In Grafenegg wird Musikvermittlung und die Förderung der jungen Generation groß geschrieben – vom Familientag über den Campus Grafenegg bis hin zum Grafenegg Festival. Leonard Bernstein, der heuer seinen 100. Geburtstag gefeiert hätte, war ein Pionier in diesen Bereichen. Sein Neffe Michael erinnert sich in folgendem Blog-Beitrag an dessen pädagogische Begabung. Musik von Leonard Bernstein ist in Grafenegg das nächste Mal im Rahmen der Sommernachtsgala sowie bei einem «Hommage-Konzert» des Tonkünstler-Orchesters am 25. August zu erleben.
Von Michael Bernstein
Das vielleicht größte Dilemma, mit dem sich mein Onkel Leonard Bernstein während seiner vielseitigen Karriere konfrontiert sah, war die Wahl zwischen Dirigieren und Komponieren. War er auf Konzertreisen, sehnte er sich nach der Zeit der Stille und Ruhe, die er zum Komponieren brauchte. Gönnte er sich von den Podien der Welt ein Jahr Auszeit, vermisste er die soziale Interaktion und Aufregung (und wenn wir ehrlich sind, auch die Verehrung), die ein Maestro der besten Orchester der Welt erlebte.

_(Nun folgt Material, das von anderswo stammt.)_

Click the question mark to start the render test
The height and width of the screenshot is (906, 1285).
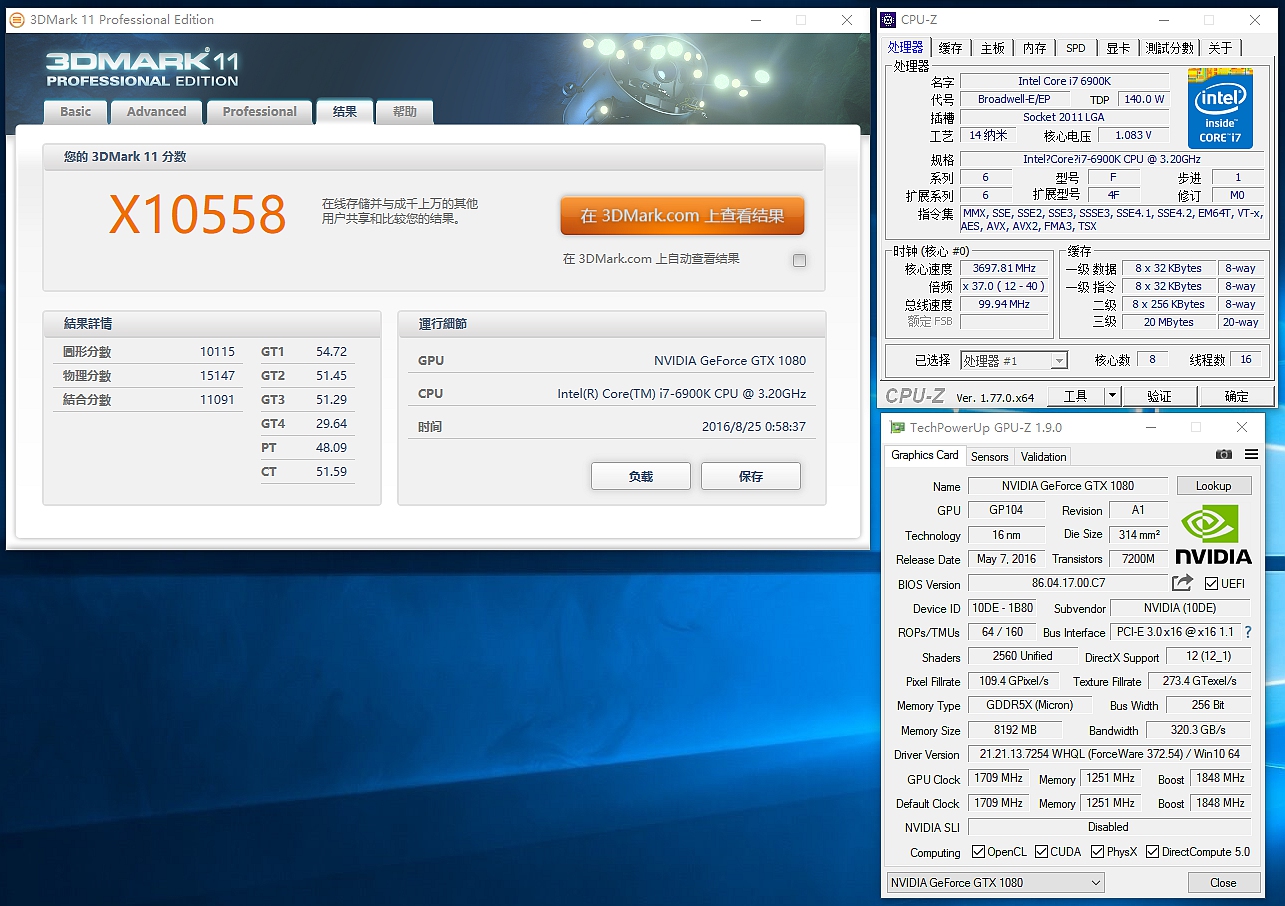[x=1247, y=632]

Dabei wissen die meisten wahrscheinlich gar nicht, dass sowohl das Dirigieren als auch das Komponieren nur seine Nebentätigkeiten waren. Hauptsächlich und zu jeder Zeit war er Lehrer. Lenny unterrichtete Musik, ob er mit den Wiener Philharmonikern Mahler einstudierte oder eine Symphonie von Copland einem Studentenorchester vorstellte. Er hielt sich dabei nicht nur an die Noten und Einträge der Partitur, sondern ließ oft auf unterhaltsame Weise Historisches, Literarisches und Philosophisches in seine Proben einfließen – was auch immer den Musikern helfen würde, den Gesamtzusammenhang der Komposition besser zu verstehen.

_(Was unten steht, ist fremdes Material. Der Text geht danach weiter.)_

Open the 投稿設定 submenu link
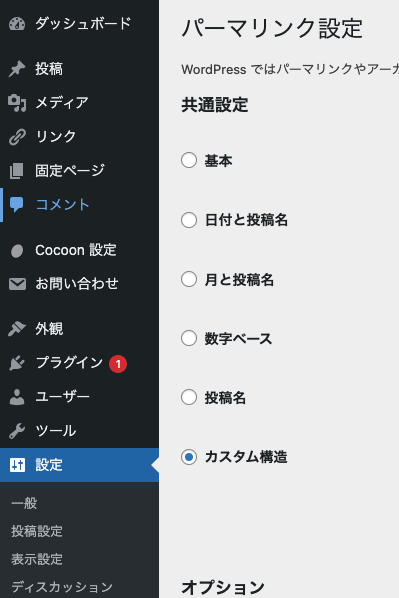Image resolution: width=399 pixels, height=598 pixels. pos(37,531)
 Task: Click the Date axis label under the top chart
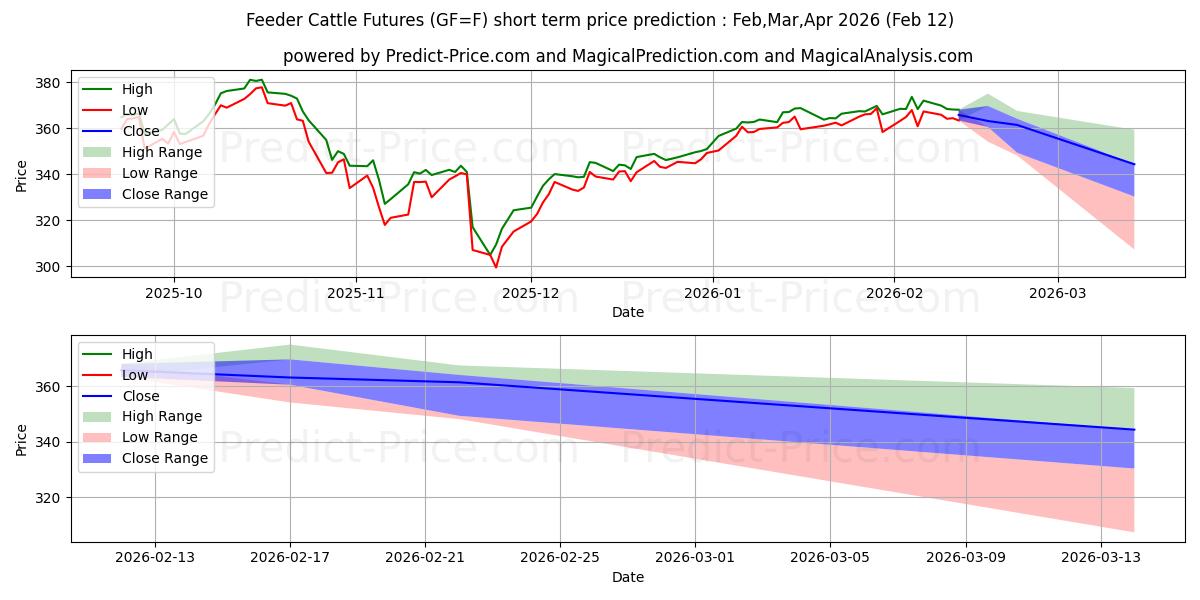(627, 312)
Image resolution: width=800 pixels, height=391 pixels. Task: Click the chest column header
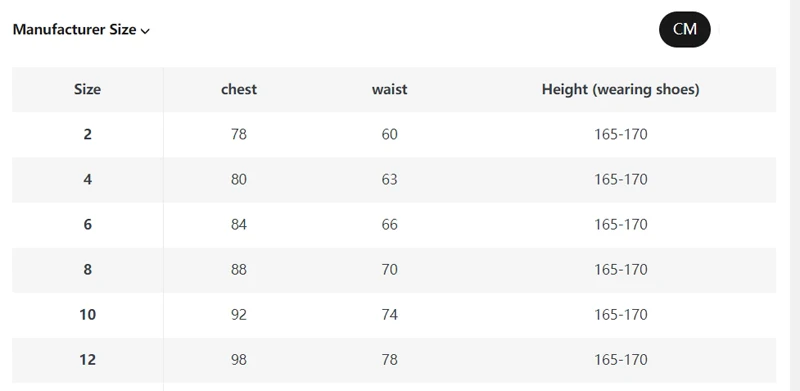(x=239, y=89)
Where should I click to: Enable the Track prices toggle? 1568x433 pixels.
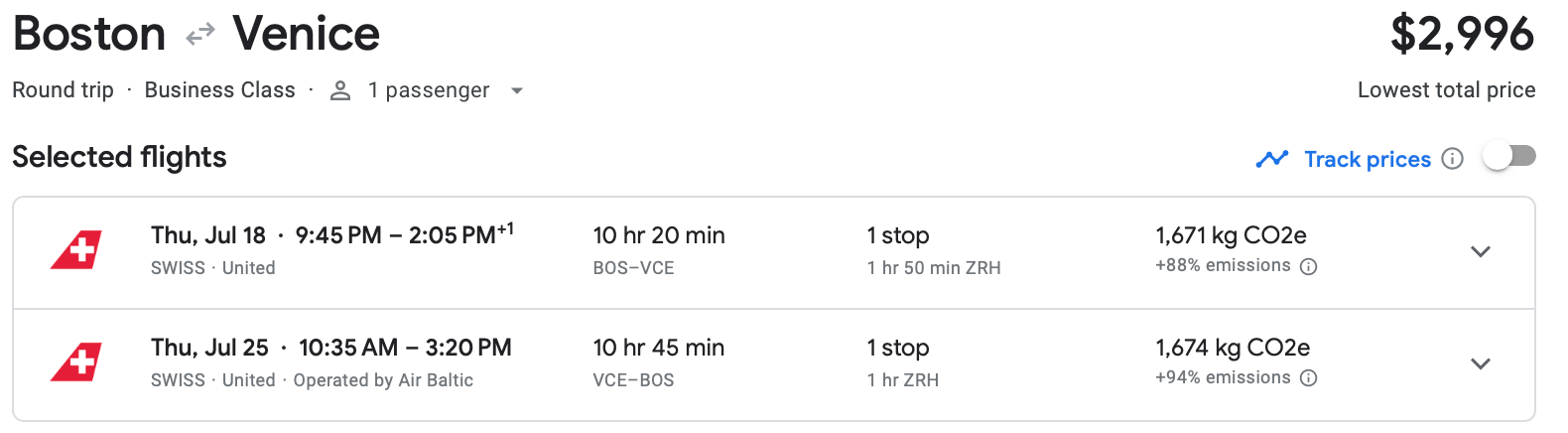click(1508, 157)
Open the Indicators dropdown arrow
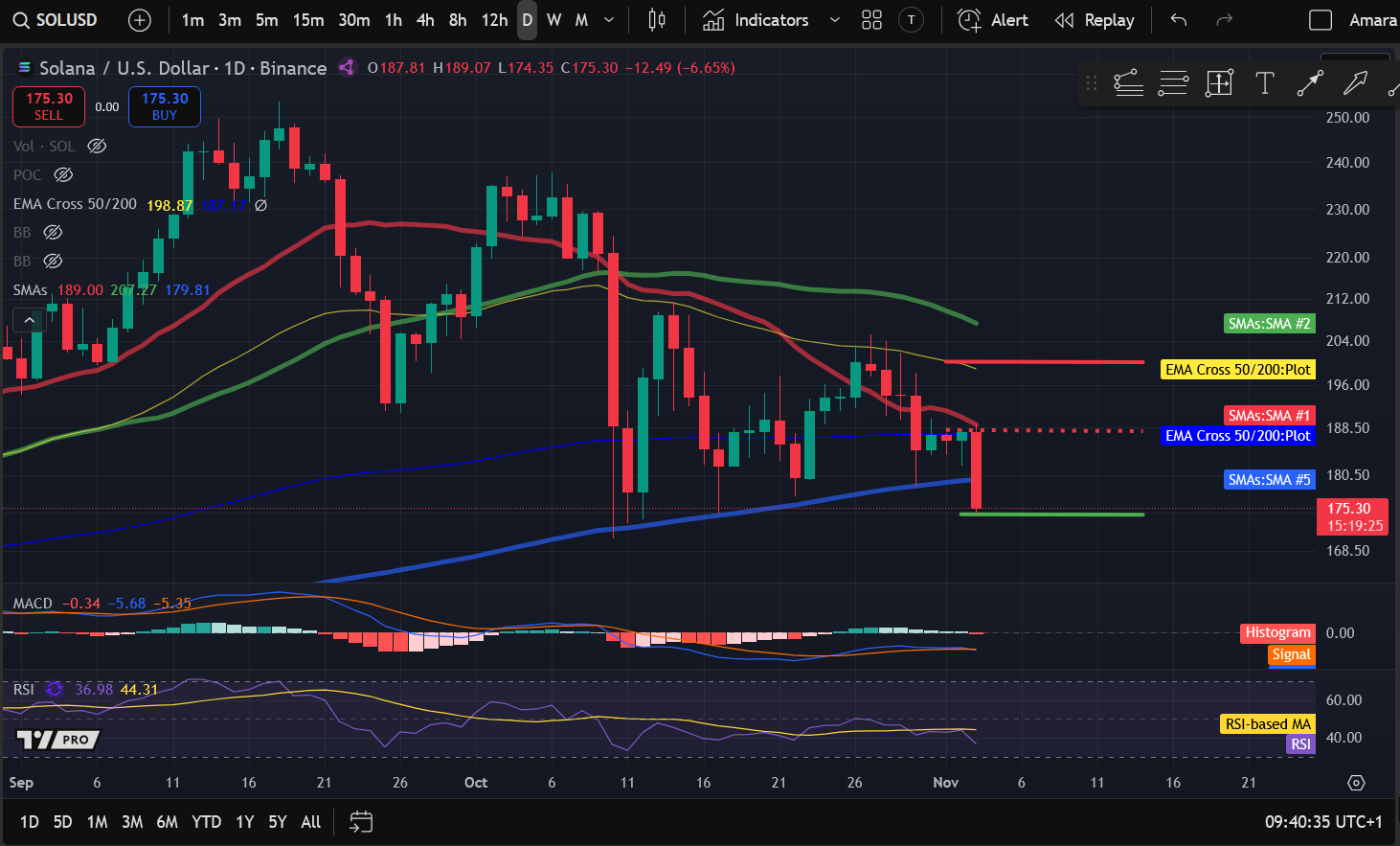The width and height of the screenshot is (1400, 846). (x=833, y=19)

Bernstein in der Pause eines Young People’s Concert, 1960.
Viele Bücher über Leonard Bernstein (besonders das meines Vaters *) erzählen die Geschichte unserer Familie. Lennys Vater (mein Großvater) Samuel stammte aus einer langen Reihe von Rabbinern im jüdischen Ansiedlungsrayon des russischen Zarenreichs ab. Sams Vater erwartete von seinem Sohn, dass er den Talmud studierte, damit auch er Rabbiner werden würde. Sam jedoch ließ seine Eltern und Geschwister in Beresdiw zurück und wanderte nach Amerika aus, wo er schließlich ein sehr erfolgreiches Großhandelsgeschäft für Schönheitsartikel aufbaute. Sam erwartete, dass sein ältester Sohn seine Firma weiterführen würde, aber auch Lenny rebellierte und wählte stattdessen das Leben eines Künstlers.

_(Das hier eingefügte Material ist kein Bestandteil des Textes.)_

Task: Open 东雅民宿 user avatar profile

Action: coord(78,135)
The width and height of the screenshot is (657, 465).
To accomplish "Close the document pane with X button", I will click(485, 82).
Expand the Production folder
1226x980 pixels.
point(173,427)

Die Ironie der Geschichte ist, dass Lenny gewissermaßen der «Rabbi» wurde, zu dem sein Großvater Sam gern gemacht hätte! Im Wesentlichen ist ein Rabbi ein Lehrer. Was Lenny zu einem großartigen Lehrer machte, war seine unersättliche Liebe zum Lernen. Meine Cousine Jamie (Lennys ältestes Kind) schrieb: «Er war ein geborener Student, der es kaum erwarten konnte zu erzählen, was er gelernt hatte.» In einer Fernsehdokumentation mit dem Titel «Teachers and Teaching: An Autobiographical Essay» sagt Lenny: «Wenn ich lehre, lerne ich. Wenn ich lerne, lehre ich.»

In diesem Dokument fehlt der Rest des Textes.